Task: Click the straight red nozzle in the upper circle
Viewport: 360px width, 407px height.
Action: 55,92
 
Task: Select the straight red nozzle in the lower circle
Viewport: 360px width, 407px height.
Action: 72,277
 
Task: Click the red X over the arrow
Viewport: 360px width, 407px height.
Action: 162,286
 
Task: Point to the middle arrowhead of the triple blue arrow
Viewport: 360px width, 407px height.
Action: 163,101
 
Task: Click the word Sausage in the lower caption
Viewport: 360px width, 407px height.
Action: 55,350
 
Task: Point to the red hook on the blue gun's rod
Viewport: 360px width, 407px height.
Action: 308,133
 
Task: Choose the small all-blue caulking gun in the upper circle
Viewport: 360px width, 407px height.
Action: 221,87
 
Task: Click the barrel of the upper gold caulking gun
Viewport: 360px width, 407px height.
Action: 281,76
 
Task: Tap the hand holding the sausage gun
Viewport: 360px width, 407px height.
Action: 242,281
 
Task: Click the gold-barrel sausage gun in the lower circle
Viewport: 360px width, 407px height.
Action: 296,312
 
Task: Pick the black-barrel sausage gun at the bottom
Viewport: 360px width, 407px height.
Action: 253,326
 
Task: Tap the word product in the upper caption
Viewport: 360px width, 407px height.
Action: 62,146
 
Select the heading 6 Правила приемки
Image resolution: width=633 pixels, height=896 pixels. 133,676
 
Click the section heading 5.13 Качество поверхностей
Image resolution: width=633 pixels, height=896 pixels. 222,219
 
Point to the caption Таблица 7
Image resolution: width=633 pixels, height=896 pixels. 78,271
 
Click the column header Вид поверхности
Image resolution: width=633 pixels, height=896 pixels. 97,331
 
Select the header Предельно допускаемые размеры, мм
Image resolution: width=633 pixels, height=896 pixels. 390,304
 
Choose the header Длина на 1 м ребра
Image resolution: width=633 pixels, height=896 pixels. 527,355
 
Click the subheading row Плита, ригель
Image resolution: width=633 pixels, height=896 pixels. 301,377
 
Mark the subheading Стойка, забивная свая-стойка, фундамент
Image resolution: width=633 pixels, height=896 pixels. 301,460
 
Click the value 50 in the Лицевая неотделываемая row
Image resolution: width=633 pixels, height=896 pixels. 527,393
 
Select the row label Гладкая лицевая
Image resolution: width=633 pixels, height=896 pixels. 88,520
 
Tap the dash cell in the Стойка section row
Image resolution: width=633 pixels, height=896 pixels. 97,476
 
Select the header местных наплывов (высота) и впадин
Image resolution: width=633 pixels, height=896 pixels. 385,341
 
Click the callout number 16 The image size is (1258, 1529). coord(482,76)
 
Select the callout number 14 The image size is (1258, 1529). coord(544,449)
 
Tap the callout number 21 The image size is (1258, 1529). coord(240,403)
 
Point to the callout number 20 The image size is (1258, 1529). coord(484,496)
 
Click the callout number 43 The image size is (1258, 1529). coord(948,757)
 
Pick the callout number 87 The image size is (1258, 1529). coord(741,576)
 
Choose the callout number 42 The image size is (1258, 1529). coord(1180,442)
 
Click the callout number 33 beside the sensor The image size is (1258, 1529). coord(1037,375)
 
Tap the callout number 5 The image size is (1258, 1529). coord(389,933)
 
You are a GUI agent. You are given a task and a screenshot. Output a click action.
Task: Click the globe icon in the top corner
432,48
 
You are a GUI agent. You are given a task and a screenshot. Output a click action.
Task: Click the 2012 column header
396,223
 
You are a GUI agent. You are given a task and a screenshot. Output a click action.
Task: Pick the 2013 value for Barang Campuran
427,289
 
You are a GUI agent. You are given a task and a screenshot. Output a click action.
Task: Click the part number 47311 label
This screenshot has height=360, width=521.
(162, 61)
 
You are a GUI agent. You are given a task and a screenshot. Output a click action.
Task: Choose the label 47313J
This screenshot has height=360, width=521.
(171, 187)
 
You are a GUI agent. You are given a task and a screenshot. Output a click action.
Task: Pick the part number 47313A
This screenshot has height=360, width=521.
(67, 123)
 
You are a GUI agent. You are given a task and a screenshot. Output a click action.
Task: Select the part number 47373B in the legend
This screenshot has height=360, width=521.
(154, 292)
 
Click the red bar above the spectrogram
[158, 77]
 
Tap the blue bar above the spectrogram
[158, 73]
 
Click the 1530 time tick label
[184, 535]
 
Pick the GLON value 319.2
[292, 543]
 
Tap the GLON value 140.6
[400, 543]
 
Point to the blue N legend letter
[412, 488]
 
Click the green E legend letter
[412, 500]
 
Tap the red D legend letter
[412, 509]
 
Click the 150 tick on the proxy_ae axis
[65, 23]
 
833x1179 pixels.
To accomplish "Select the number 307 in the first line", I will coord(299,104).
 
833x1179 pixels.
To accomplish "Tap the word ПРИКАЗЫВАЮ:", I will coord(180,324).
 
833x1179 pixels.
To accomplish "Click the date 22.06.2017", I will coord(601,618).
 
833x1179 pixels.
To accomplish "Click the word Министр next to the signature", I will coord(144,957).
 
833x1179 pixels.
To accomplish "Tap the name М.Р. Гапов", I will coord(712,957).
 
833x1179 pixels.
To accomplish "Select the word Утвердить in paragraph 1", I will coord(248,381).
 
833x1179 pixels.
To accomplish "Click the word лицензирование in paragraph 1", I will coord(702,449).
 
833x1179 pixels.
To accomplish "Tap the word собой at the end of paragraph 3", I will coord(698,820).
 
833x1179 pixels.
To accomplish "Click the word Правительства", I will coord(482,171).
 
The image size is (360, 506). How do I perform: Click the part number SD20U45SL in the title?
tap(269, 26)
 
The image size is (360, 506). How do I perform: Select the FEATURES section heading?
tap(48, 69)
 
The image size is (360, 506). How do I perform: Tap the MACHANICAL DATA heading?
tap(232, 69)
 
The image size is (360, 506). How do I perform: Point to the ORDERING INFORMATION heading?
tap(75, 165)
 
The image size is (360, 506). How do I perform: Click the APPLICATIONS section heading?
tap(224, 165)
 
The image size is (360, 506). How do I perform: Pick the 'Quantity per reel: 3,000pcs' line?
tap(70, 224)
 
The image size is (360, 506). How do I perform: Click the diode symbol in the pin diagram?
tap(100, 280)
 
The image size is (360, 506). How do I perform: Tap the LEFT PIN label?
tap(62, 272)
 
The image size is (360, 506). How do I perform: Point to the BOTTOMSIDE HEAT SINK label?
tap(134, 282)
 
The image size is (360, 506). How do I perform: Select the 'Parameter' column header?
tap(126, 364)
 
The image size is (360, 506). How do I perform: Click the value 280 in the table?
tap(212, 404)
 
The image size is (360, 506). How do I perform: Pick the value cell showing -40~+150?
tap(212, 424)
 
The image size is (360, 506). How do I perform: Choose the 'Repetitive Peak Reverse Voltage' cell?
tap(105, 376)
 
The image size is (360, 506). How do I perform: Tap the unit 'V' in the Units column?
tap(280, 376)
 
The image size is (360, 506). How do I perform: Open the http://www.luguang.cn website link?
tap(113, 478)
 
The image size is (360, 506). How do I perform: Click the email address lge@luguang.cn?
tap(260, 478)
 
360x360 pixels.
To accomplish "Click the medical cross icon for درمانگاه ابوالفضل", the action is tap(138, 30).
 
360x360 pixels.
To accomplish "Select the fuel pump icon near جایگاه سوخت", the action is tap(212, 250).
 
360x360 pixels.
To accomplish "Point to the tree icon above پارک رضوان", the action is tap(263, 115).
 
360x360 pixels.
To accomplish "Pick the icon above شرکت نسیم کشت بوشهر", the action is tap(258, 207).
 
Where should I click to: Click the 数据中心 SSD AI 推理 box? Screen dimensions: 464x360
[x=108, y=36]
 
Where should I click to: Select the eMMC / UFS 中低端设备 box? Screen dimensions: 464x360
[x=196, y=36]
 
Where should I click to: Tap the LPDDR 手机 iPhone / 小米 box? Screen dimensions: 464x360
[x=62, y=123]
===============
Write out the whole listing above again, keeping every line and character unchanged.

Task: Click the straight red nozzle in the upper circle
Viewport: 360px width, 407px height.
Action: 55,92
 
Task: Select the straight red nozzle in the lower circle
Viewport: 360px width, 407px height.
Action: 72,277
 
Task: Click the red X over the arrow
Viewport: 360px width, 407px height.
Action: 162,286
 
Task: Point to the middle arrowhead of the triple blue arrow
Viewport: 360px width, 407px height.
Action: 163,101
 
Task: Click the word Sausage in the lower caption
Viewport: 360px width, 407px height.
Action: 55,350
 
Task: Point to the red hook on the blue gun's rod
Viewport: 360px width, 407px height.
Action: 308,133
 
Task: Choose the small all-blue caulking gun in the upper circle
Viewport: 360px width, 407px height.
Action: 221,87
 
Task: Click the barrel of the upper gold caulking gun
Viewport: 360px width, 407px height.
Action: 281,76
 
Task: Tap the hand holding the sausage gun
Viewport: 360px width, 407px height.
Action: 242,281
 
Task: Click the gold-barrel sausage gun in the lower circle
Viewport: 360px width, 407px height.
Action: 296,312
 
Task: Pick the black-barrel sausage gun at the bottom
Viewport: 360px width, 407px height.
Action: 253,326
 
Task: Tap the word product in the upper caption
Viewport: 360px width, 407px height.
Action: 62,146
 
Select the heading 6 Правила приемки
Image resolution: width=633 pixels, height=896 pixels. 133,676
 
Click the section heading 5.13 Качество поверхностей
Image resolution: width=633 pixels, height=896 pixels. 222,219
 
Point to the caption Таблица 7
Image resolution: width=633 pixels, height=896 pixels. 78,271
 
Click the column header Вид поверхности
Image resolution: width=633 pixels, height=896 pixels. 97,331
 
Select the header Предельно допускаемые размеры, мм
Image resolution: width=633 pixels, height=896 pixels. 390,304
 
Choose the header Длина на 1 м ребра
Image resolution: width=633 pixels, height=896 pixels. 527,355
 
Click the subheading row Плита, ригель
Image resolution: width=633 pixels, height=896 pixels. 301,377
 
Mark the subheading Стойка, забивная свая-стойка, фундамент
Image resolution: width=633 pixels, height=896 pixels. 301,460
 
Click the value 50 in the Лицевая неотделываемая row
Image resolution: width=633 pixels, height=896 pixels. 527,393
 
Select the row label Гладкая лицевая
Image resolution: width=633 pixels, height=896 pixels. 88,520
 
Tap the dash cell in the Стойка section row
Image resolution: width=633 pixels, height=896 pixels. 97,476
 
Select the header местных наплывов (высота) и впадин
Image resolution: width=633 pixels, height=896 pixels. 385,341
 
Click the callout number 16 The image size is (1258, 1529). coord(482,76)
 
Select the callout number 14 The image size is (1258, 1529). coord(544,449)
 
Tap the callout number 21 The image size is (1258, 1529). coord(240,403)
 
Point to the callout number 20 The image size is (1258, 1529). coord(484,496)
 
Click the callout number 43 The image size is (1258, 1529). coord(948,757)
 
Pick the callout number 87 The image size is (1258, 1529). coord(741,576)
 
Choose the callout number 42 The image size is (1258, 1529). coord(1180,442)
 
Click the callout number 33 beside the sensor The image size is (1258, 1529). coord(1037,375)
 
Tap the callout number 5 The image size is (1258, 1529). coord(389,933)
 
You are a GUI agent. You are given a task and a screenshot. Output a click action.
Task: Click the globe icon in the top corner
432,48
 
You are a GUI agent. You are given a task and a screenshot. Output a click action.
Task: Click the 2012 column header
396,223
 
You are a GUI agent. You are given a task and a screenshot. Output a click action.
Task: Pick the 2013 value for Barang Campuran
427,289
 
You are a GUI agent. You are given a task and a screenshot. Output a click action.
Task: Click the part number 47311 label
This screenshot has height=360, width=521.
(162, 61)
 
You are a GUI agent. You are given a task and a screenshot. Output a click action.
Task: Choose the label 47313J
This screenshot has height=360, width=521.
(171, 187)
 
You are a GUI agent. You are given a task and a screenshot. Output a click action.
Task: Pick the part number 47313A
This screenshot has height=360, width=521.
(67, 123)
 
You are a GUI agent. You are given a task and a screenshot. Output a click action.
Task: Select the part number 47373B in the legend
This screenshot has height=360, width=521.
(154, 292)
 
Click the red bar above the spectrogram
[158, 77]
 
Tap the blue bar above the spectrogram
[158, 73]
 
Click the 1530 time tick label
[184, 535]
 
Pick the GLON value 319.2
[292, 543]
 
Tap the GLON value 140.6
[400, 543]
 
Point to the blue N legend letter
[412, 488]
 
Click the green E legend letter
[412, 500]
 
Tap the red D legend letter
[412, 509]
 
Click the 150 tick on the proxy_ae axis
[65, 23]
 
833x1179 pixels.
To accomplish "Select the number 307 in the first line", I will coord(299,104).
 
833x1179 pixels.
To accomplish "Tap the word ПРИКАЗЫВАЮ:", I will coord(180,324).
 
833x1179 pixels.
To accomplish "Click the date 22.06.2017", I will coord(601,618).
 
833x1179 pixels.
To accomplish "Click the word Министр next to the signature", I will coord(144,957).
 
833x1179 pixels.
To accomplish "Tap the name М.Р. Гапов", I will coord(712,957).
 
833x1179 pixels.
To accomplish "Select the word Утвердить in paragraph 1", I will coord(248,381).
 
833x1179 pixels.
To accomplish "Click the word лицензирование in paragraph 1", I will coord(702,449).
 
833x1179 pixels.
To accomplish "Tap the word собой at the end of paragraph 3", I will coord(698,820).
 
833x1179 pixels.
To accomplish "Click the word Правительства", I will coord(482,171).
 
The image size is (360, 506). How do I perform: Click the part number SD20U45SL in the title?
tap(269, 26)
 
The image size is (360, 506). How do I perform: Select the FEATURES section heading?
tap(48, 69)
 
The image size is (360, 506). How do I perform: Tap the MACHANICAL DATA heading?
tap(232, 69)
 
The image size is (360, 506). How do I perform: Point to the ORDERING INFORMATION heading?
tap(75, 165)
 
The image size is (360, 506). How do I perform: Click the APPLICATIONS section heading?
tap(224, 165)
 
The image size is (360, 506). How do I perform: Pick the 'Quantity per reel: 3,000pcs' line?
tap(70, 224)
 
The image size is (360, 506). How do I perform: Click the diode symbol in the pin diagram?
tap(100, 280)
 
The image size is (360, 506). How do I perform: Tap the LEFT PIN label?
tap(62, 272)
 
The image size is (360, 506). How do I perform: Point to the BOTTOMSIDE HEAT SINK label?
tap(134, 282)
 
The image size is (360, 506). How do I perform: Select the 'Parameter' column header?
tap(126, 364)
 
The image size is (360, 506). How do I perform: Click the value 280 in the table?
tap(212, 404)
 
The image size is (360, 506). How do I perform: Pick the value cell showing -40~+150?
tap(212, 424)
 
The image size is (360, 506). How do I perform: Choose the 'Repetitive Peak Reverse Voltage' cell?
tap(105, 376)
 
The image size is (360, 506). How do I perform: Tap the unit 'V' in the Units column?
tap(280, 376)
 
The image size is (360, 506). How do I perform: Open the http://www.luguang.cn website link?
tap(113, 478)
 
The image size is (360, 506). How do I perform: Click the email address lge@luguang.cn?
tap(260, 478)
 
360x360 pixels.
To accomplish "Click the medical cross icon for درمانگاه ابوالفضل", the action is tap(138, 30).
 
360x360 pixels.
To accomplish "Select the fuel pump icon near جایگاه سوخت", the action is tap(212, 250).
 
360x360 pixels.
To accomplish "Point to the tree icon above پارک رضوان", the action is tap(263, 115).
 
360x360 pixels.
To accomplish "Pick the icon above شرکت نسیم کشت بوشهر", the action is tap(258, 207).
 
Where should I click to: Click the 数据中心 SSD AI 推理 box? Screen dimensions: 464x360
[x=108, y=36]
 
Where should I click to: Select the eMMC / UFS 中低端设备 box? Screen dimensions: 464x360
[x=196, y=36]
 
Where should I click to: Tap the LPDDR 手机 iPhone / 小米 box? Screen dimensions: 464x360
[x=62, y=123]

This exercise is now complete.